Le Togo vient de franchir une étape décisive dans le processus devant conduire à son éligibilité au MCA, le Millennium Challenge Account.
Le pays va bénéficier en 2016 du programme appelé de seuil (Threshold) qui lui permettra d’atteindre plus rapidement le ‘compact’ dont l’enveloppe peut atteindre 400 millions de dollars d’aide.
D’ores et déjà, le programme Threshold pourrait se concrétiser par l’octroi de plusieurs dizaines de millions de dollars.
Le Millennium Challenge Account est un dispositif conçu par le Congrès américain pour réduire la pauvreté à travers la croissance économique durable dans les pays en voie de développement.

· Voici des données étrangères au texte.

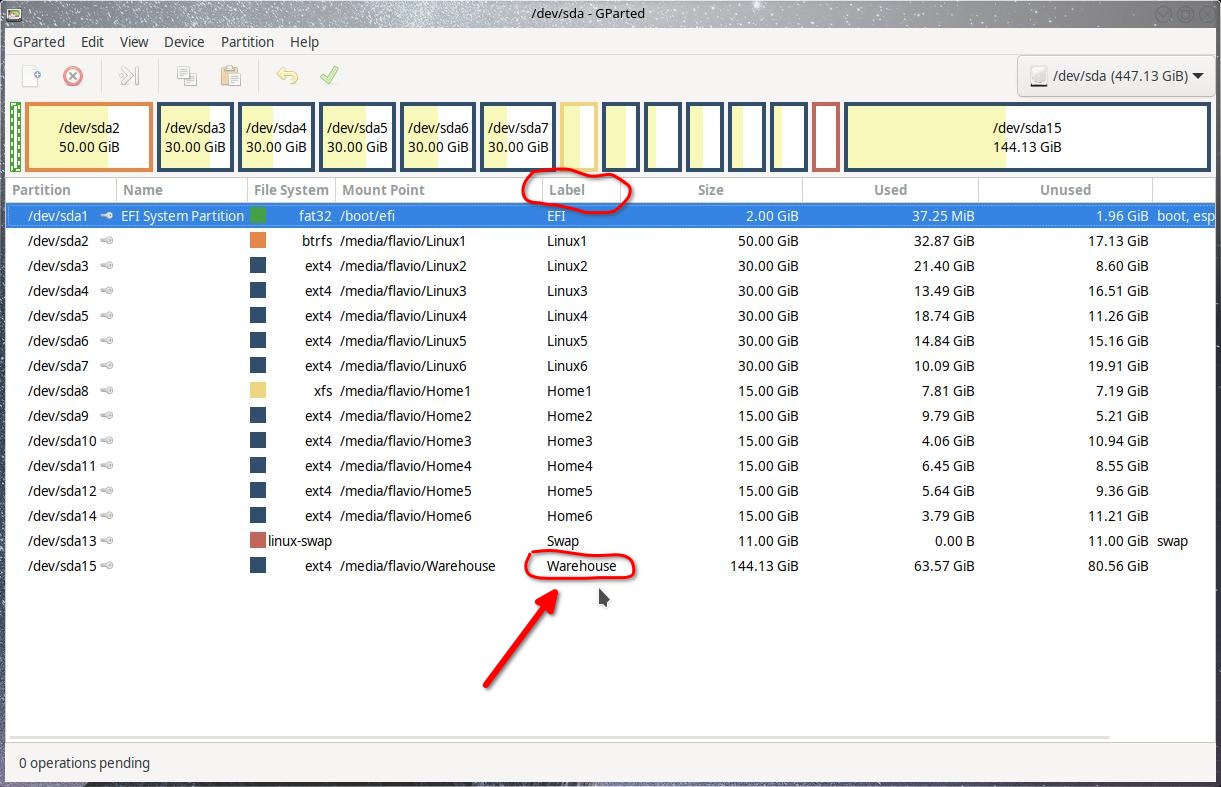Screen dimensions: 1221x787
Task: Click the Resize/Move toolbar icon
Action: (129, 76)
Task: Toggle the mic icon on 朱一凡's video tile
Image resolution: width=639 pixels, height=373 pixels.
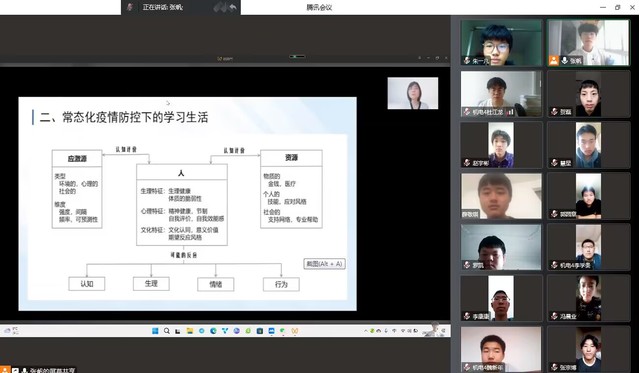Action: (x=467, y=61)
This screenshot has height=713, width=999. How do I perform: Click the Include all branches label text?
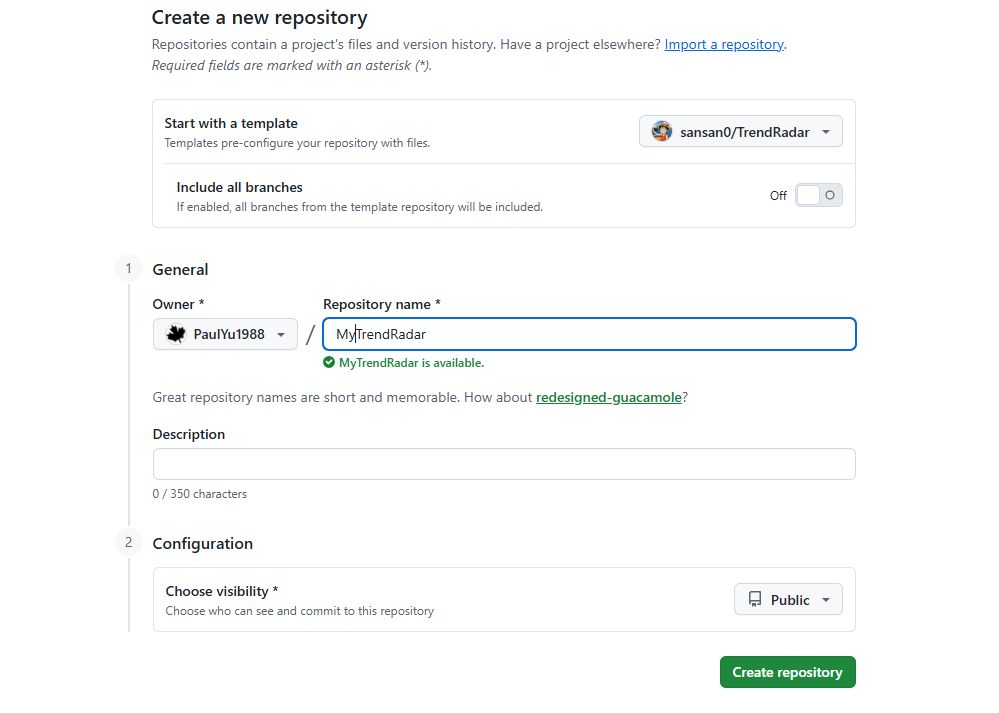tap(240, 187)
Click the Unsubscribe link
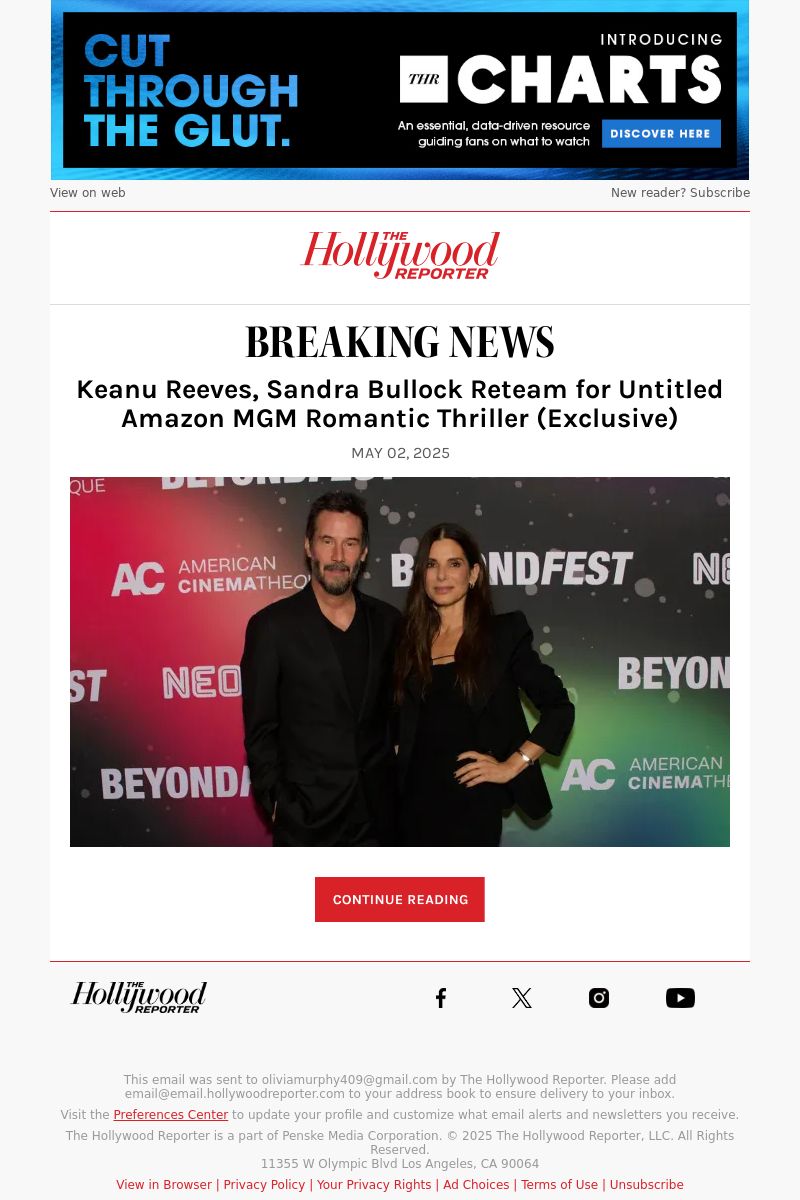This screenshot has width=800, height=1200. 646,1185
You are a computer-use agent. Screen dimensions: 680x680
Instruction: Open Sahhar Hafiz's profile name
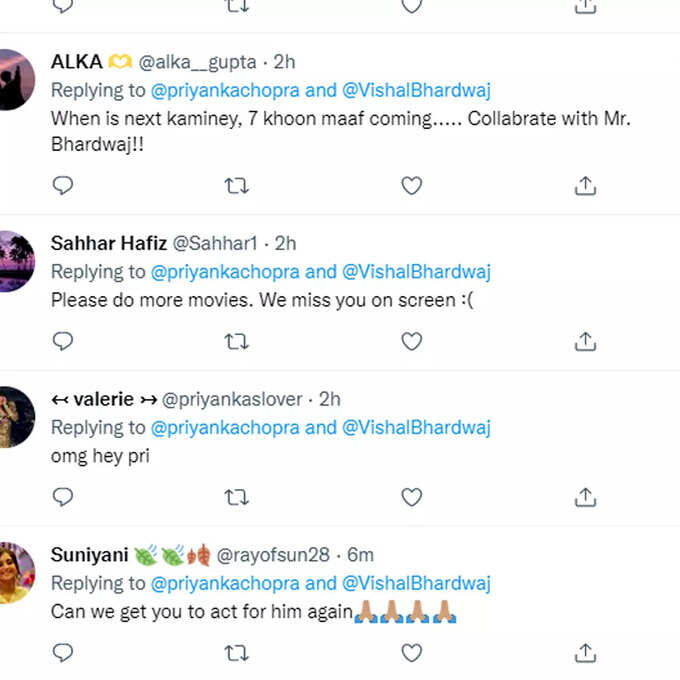108,243
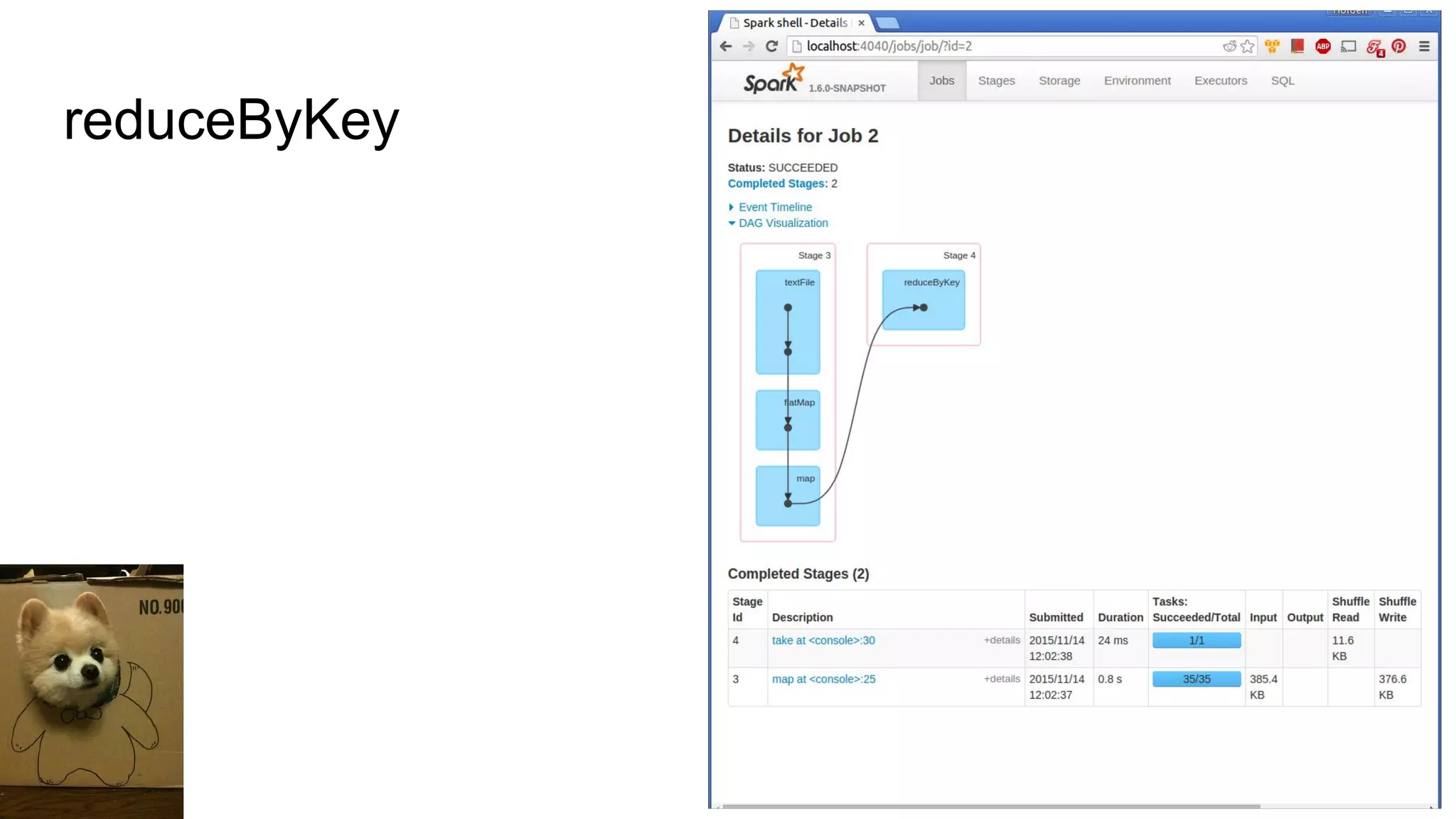This screenshot has height=819, width=1456.
Task: Click the Reddit icon in address bar
Action: 1229,46
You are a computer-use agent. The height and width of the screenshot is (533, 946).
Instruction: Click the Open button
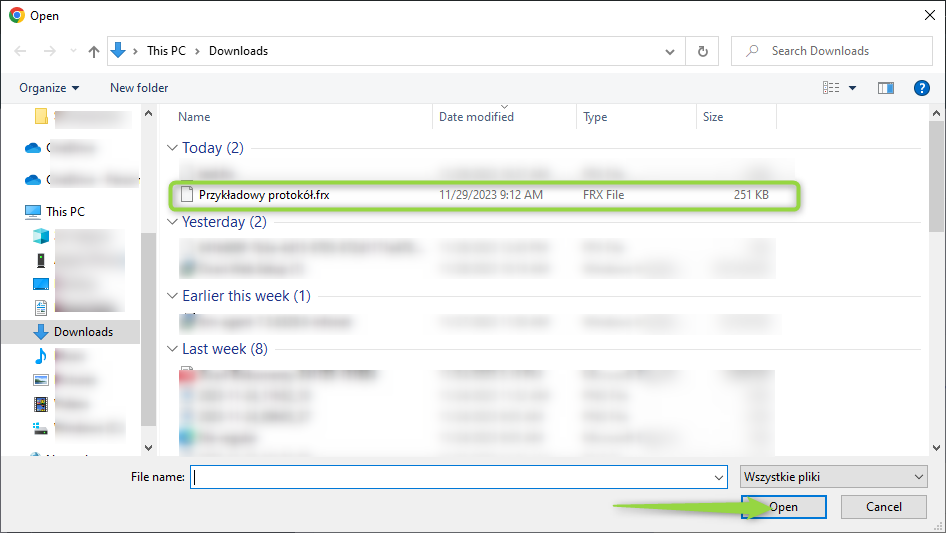[x=783, y=507]
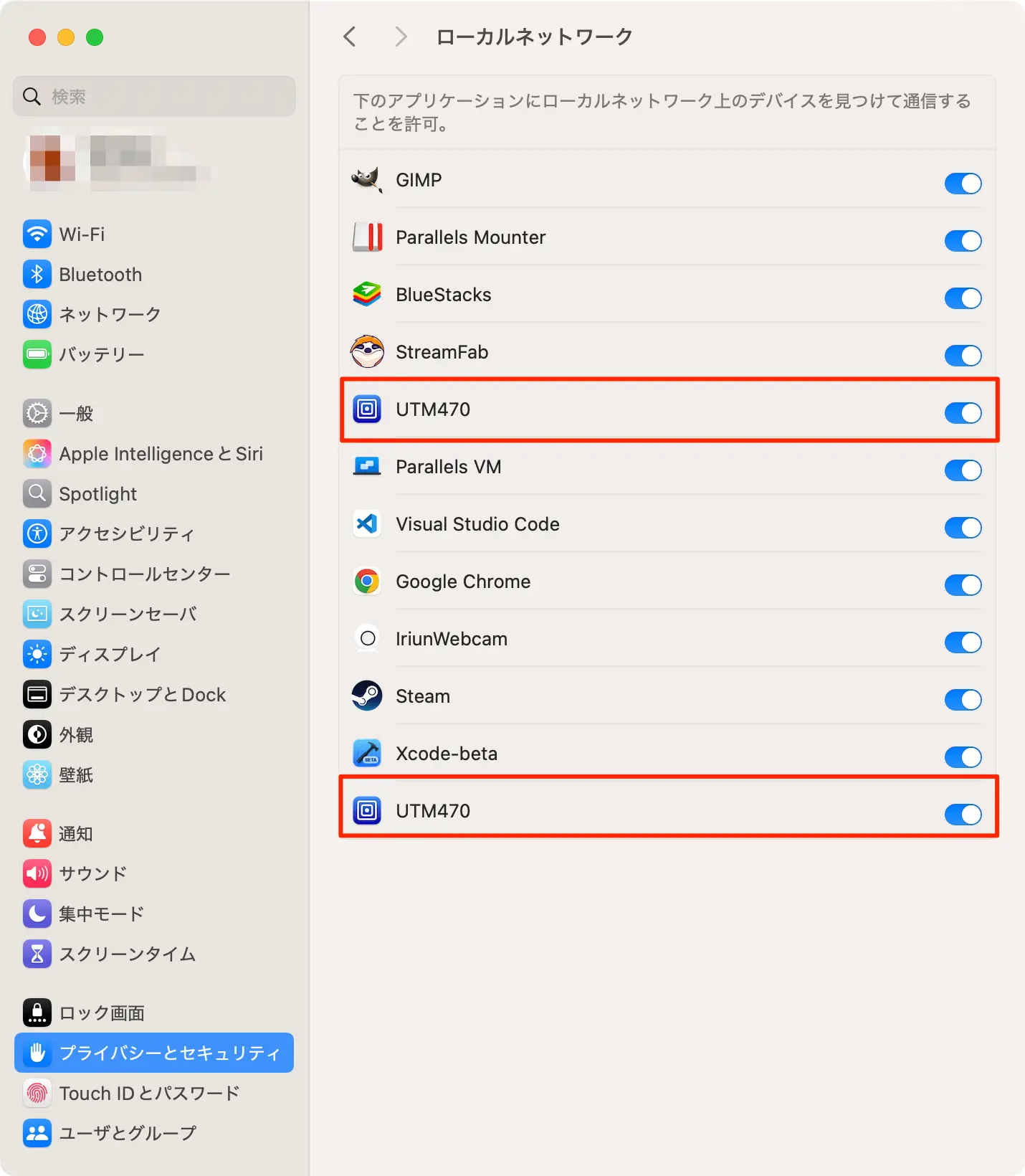
Task: Click the StreamFab sloth icon
Action: pos(367,351)
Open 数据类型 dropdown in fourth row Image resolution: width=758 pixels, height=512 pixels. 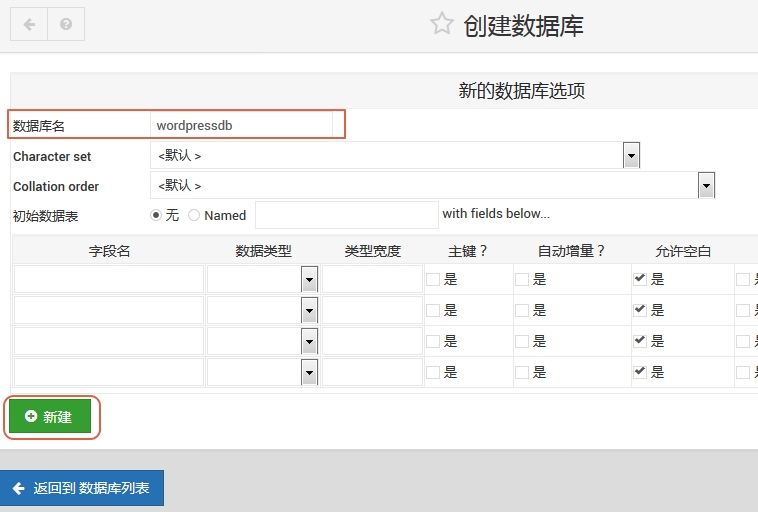click(309, 373)
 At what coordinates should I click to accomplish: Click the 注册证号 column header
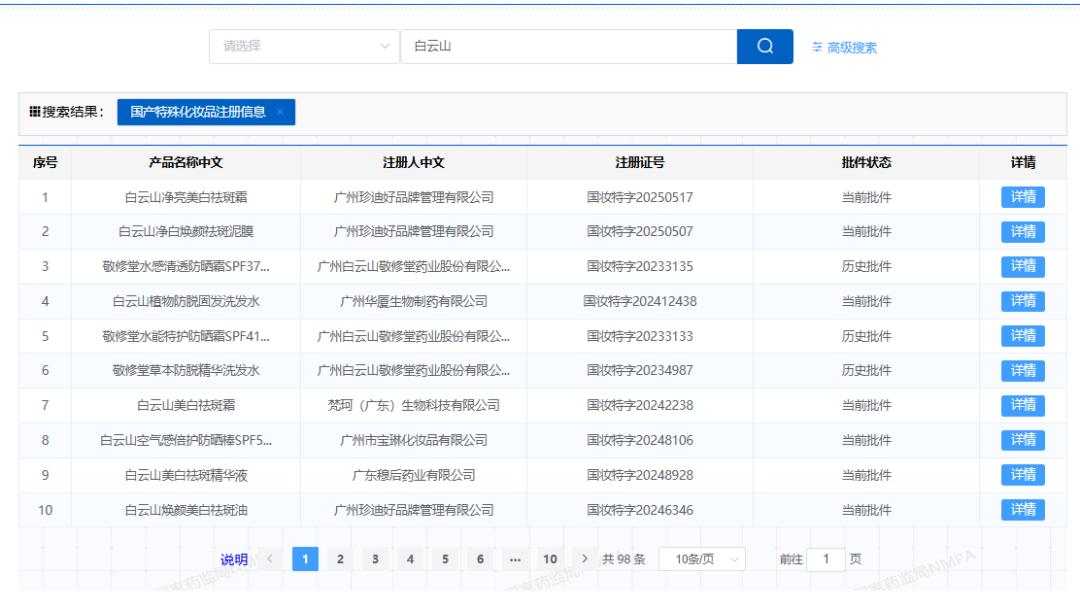pos(639,163)
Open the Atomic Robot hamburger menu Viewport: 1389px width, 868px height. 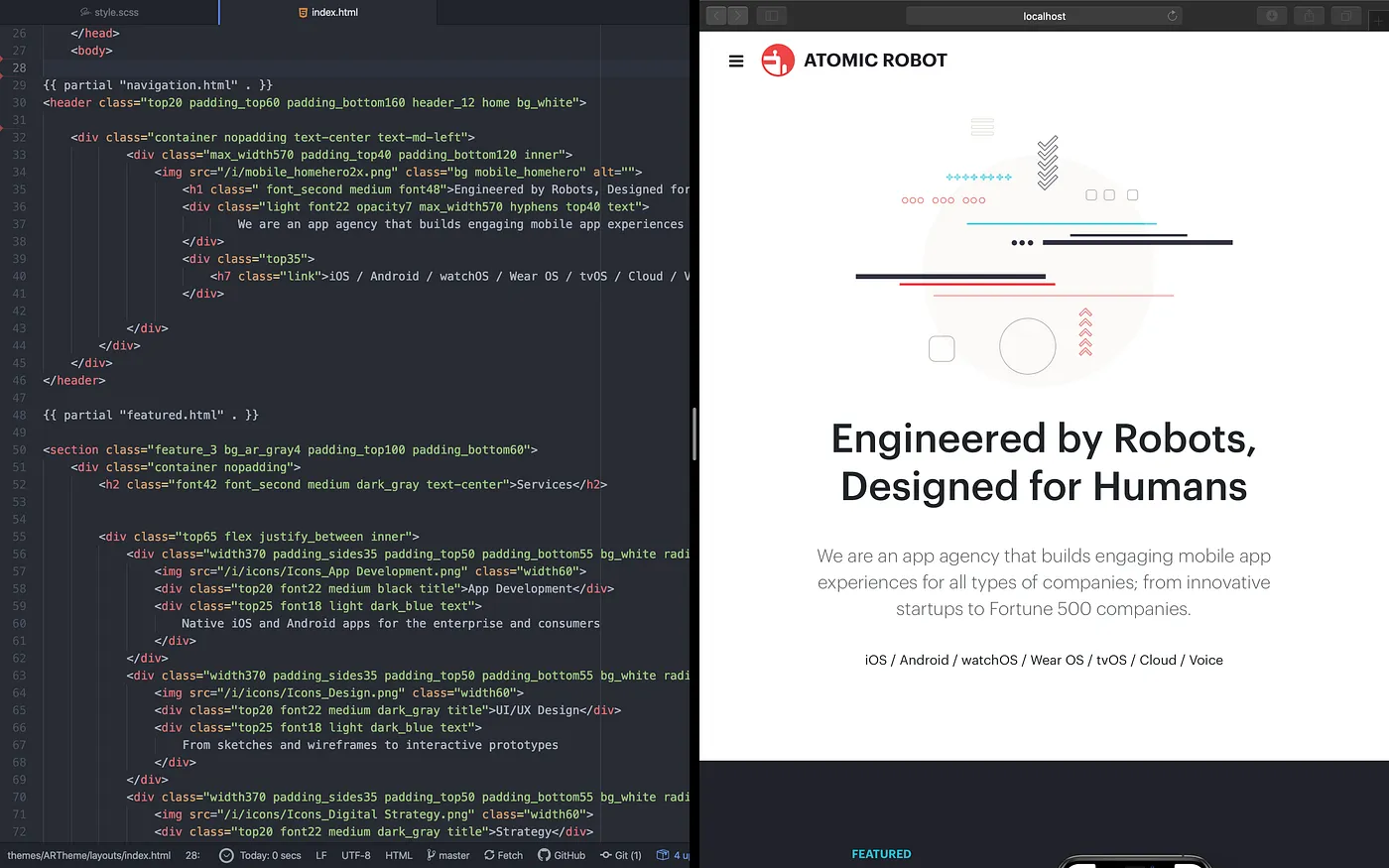735,61
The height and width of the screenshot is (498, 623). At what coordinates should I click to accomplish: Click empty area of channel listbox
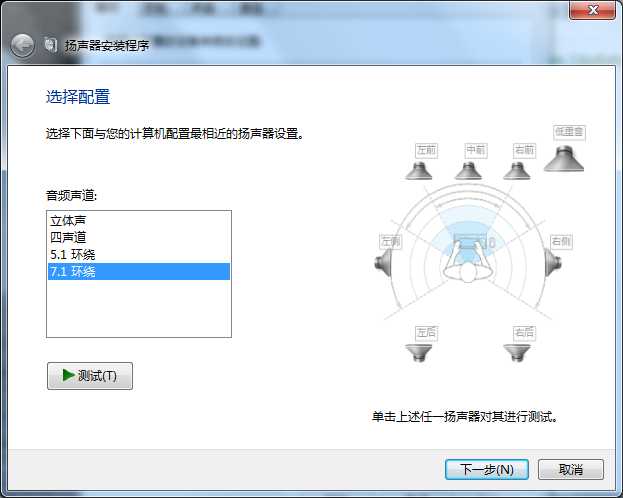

Concrètement, les pays en bénéficiant peuvent recevoir des aides se chiffrant à plusieurs centaines de millions de dollars.
Pour Stanislas Baba, le Coordonnateur national de la Cellule MCA – Togo, la décision du MCC est la preuve que le Togo a engagé d’importantes réformes grâce à la politique audacieuse du gouvernement dans des secteurs stratégiques comme les infrastructures économiques, la lutte contre la corruption, les libertés publiques, les libertés politiques, l’amélioration de l’environnement des affaires, et la modernisation de la justice.
Republicoftogo.com : Le Togo a d’ores et déjà rempli 10 des 20 critères exigés par le MCC pour l’éligibilité. A quelle échéance le pays pourra-t-il bénéficier du Compact ?
Stanislas Baba : Permettez-moi tout d’abord d’exprimer un sentiment de satisfaction pour cette reconnaissance des performances de notre pays par les Etats-Unis, la plus grande puissance politique et économique au monde qui ne cesse d’inspirer notre continent. Ils reconnaissent que de bonnes choses se font dans notre pays et chaque Togolais devrait en être fier.
Je voudrais ensuite au nom de toute l’équipe de la Cellule MCA-Togo et des comités sectoriels féliciter le Chef de l’Etat car nous lui devons ce succès.
Avant de revenir sur le processus MCA et ses bénéfices, il est important de noter que nulle part dans les critères d’éligibilité tels que publiés dans la méthodologie du MCC, il n’est exigé de remplir les 20 indicateurs pour être éligible. Le quota requis est de 10 indicateurs sur 20, y compris le contrôle de la corruption, pour obtenir le Compact.
Parlant donc des critères d’éligibilité, il faut rappeler que depuis 2012, le MCC utilise 20 indicateurs pour évaluer les performances des pays et sélectionner ceux dont les politiques permettront aux ressources du MCA de contribuer efficacement à la réduction de la pauvreté et favoriser la croissance.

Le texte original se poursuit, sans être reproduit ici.